Roy Arunabha S, Gopinath Ajay, Rangarajan Anand
Imaging Technologies Laboratory, GE Global Research Center, Bangalore, India.
Med Image Comput Comput Assist Interv. 2007;10(Pt 1):942-9. doi: 10.1007/978-3-540-75757-3_114.
There exists a large body of literature on shape matching and registration in medical image analysis. However, most of the previous work is focused on matching particular sets of features--point-sets, lines, curves and surfaces. In this work, we forsake specific geometric shape representations and instead seek probabilistic representations--specifically Gaussian mixture models--of shapes. We evaluate a closed-form distance between two probabilistic shape representations for the general case where the mixture models differ in variance and the number of components. We then cast non-rigid registration as a deformable density matching problem. In our approach, we take one mixture density onto another by deforming the component centroids via a thin-plate spline (TPS) and also minimizing the distance with respect to the variance parameters. We validate our approach on synthetic and 3D arterial tree data and evaluate it on 3D hippocampal shapes.

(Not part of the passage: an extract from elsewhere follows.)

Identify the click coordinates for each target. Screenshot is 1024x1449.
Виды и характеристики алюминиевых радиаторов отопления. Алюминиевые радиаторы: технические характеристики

在医学图像分析中,存在大量关于形状匹配和配准的文献。然而,以前的大多数工作都集中在匹配特定的特征集——点集、线、曲线和曲面。在这项工作中,我们舍弃了特定的几何形状表示,转而寻求形状的概率表示——具体来说是高斯混合模型。对于混合模型在方差和分量数量上不同的一般情况,我们评估了两个概率形状表示之间的闭式距离。然后,我们将非刚性配准转化为一个可变形密度匹配问题。在我们的方法中,我们通过薄板样条(TPS)使分量质心变形,将一个混合密度映射到另一个混合密度上,同时也相对于方差参数最小化距离。我们在合成数据和三维动脉树数据上验证了我们的方法,并在三维海马形状上对其进行了评估。